§ Passage
VaccinateCA initially swung into action with a low-tech solution—they simply called California pharmacies to ask whether vaccines were in stock and logged what they learned on a map. The group attracted volunteers and funders, all committed to connecting people with what they’d been promised on paper, until eventually they were running paid call centers and providing the back-end data for the CDC’s official Vaccines.gov page.
It’s good when groups like VaccinateCA or Code for America step in to fill the gap. But when the government keeps creating programs that pass the buck on implementation to nonprofits, they aren’t serious about pro-life family policy. Making sure that laws are implemented requires a different approach, and much more money.
A successful system to help the most vulnerable will be one that is more focused on serving the poor than on preventing fraud. A criminal trying to steal will often be better prepared to navigate a tricky bureaucratic system than a mother using the library computer with one hand while soothing her baby with the other.
It requires putting fewer resources toward hurdles, automatic disqualifications, and all-caps warnings about criminal penalties, and more money on trained staff who offer help “curing” questionable applications. Just as we send census workers to the door when people don’t fill out their forms, the state should proactively reach out when applications get rejected on correctible technicalities.

§ Supplied entries
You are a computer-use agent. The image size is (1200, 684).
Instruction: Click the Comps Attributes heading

--

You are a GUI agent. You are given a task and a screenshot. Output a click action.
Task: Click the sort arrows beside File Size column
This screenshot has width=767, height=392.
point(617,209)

---

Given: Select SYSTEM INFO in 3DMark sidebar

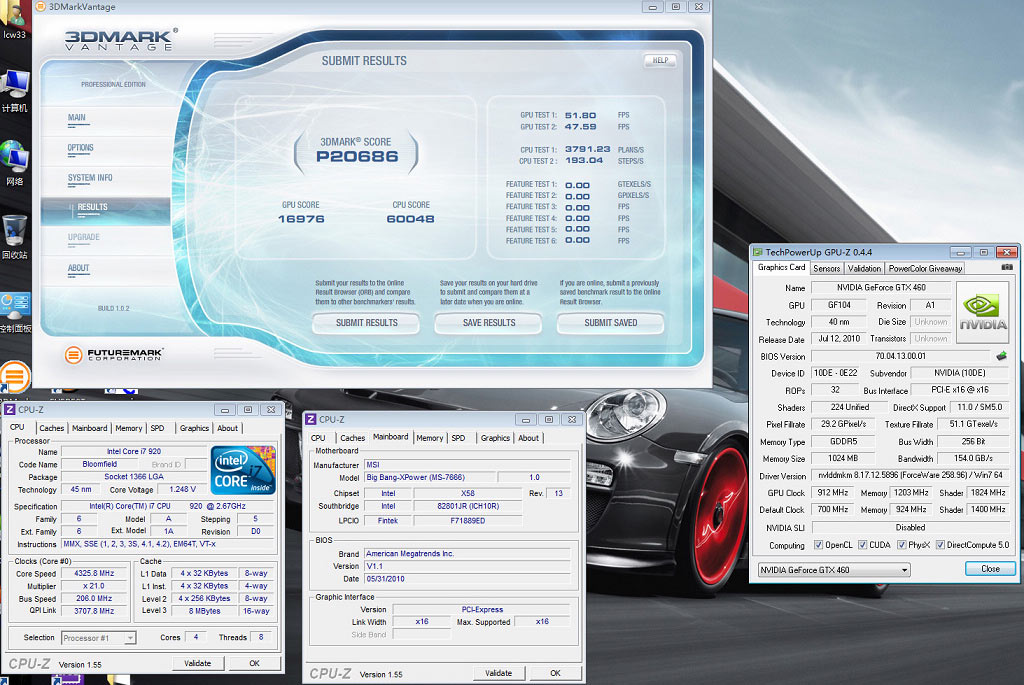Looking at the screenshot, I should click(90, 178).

§ Problem A
In the passage about implementing government aid programs, how did VaccinateCA first find out whether vaccines were in stock?
§ Problem B
Write the next part of the passage about implementing government aid programs, picking up after its final sentence.

§ Exercise response A
It called California pharmacies to ask whether they had vaccines in stock and logged what it learned on a map.

§ Exercise response B
For a time, I worked for a mobile money remittance company, helping immigrants send money home to family without spending so much on corrupt middlemen or exploitative fees. We couldn’t afford to be bilked by fraudsters, but we also couldn’t afford to lose potential lifetime customers by making signing up too onerous. Automated tools caught good faith users and serial fraudsters. We could tune our machine learning algorithm to catch more bad guys and snag fewer good guys, but we would always need an extensive support staff to help identify our real users and help them get out of payment limbo.
I was running HR, but, just like everyone at the company, I did some shifts with the support team. Our CEOs wanted everyone to know how our service felt to users. Many government programs would benefit if the administrative heads and congresspeople did occasional shifts in a local Social Security office, answered the IRS help line, or sat next to people who were recently laid off as they worked through their unemployment insurance application.
We had to make things right for our users—a business can’t survive if it doesn’t provide real value to its customers. But too often, the government doesn’t treat the people it serves as though their needs are real and urgent. It offers aid without access, as though the point of the program was more to tout our own charity than to actually help.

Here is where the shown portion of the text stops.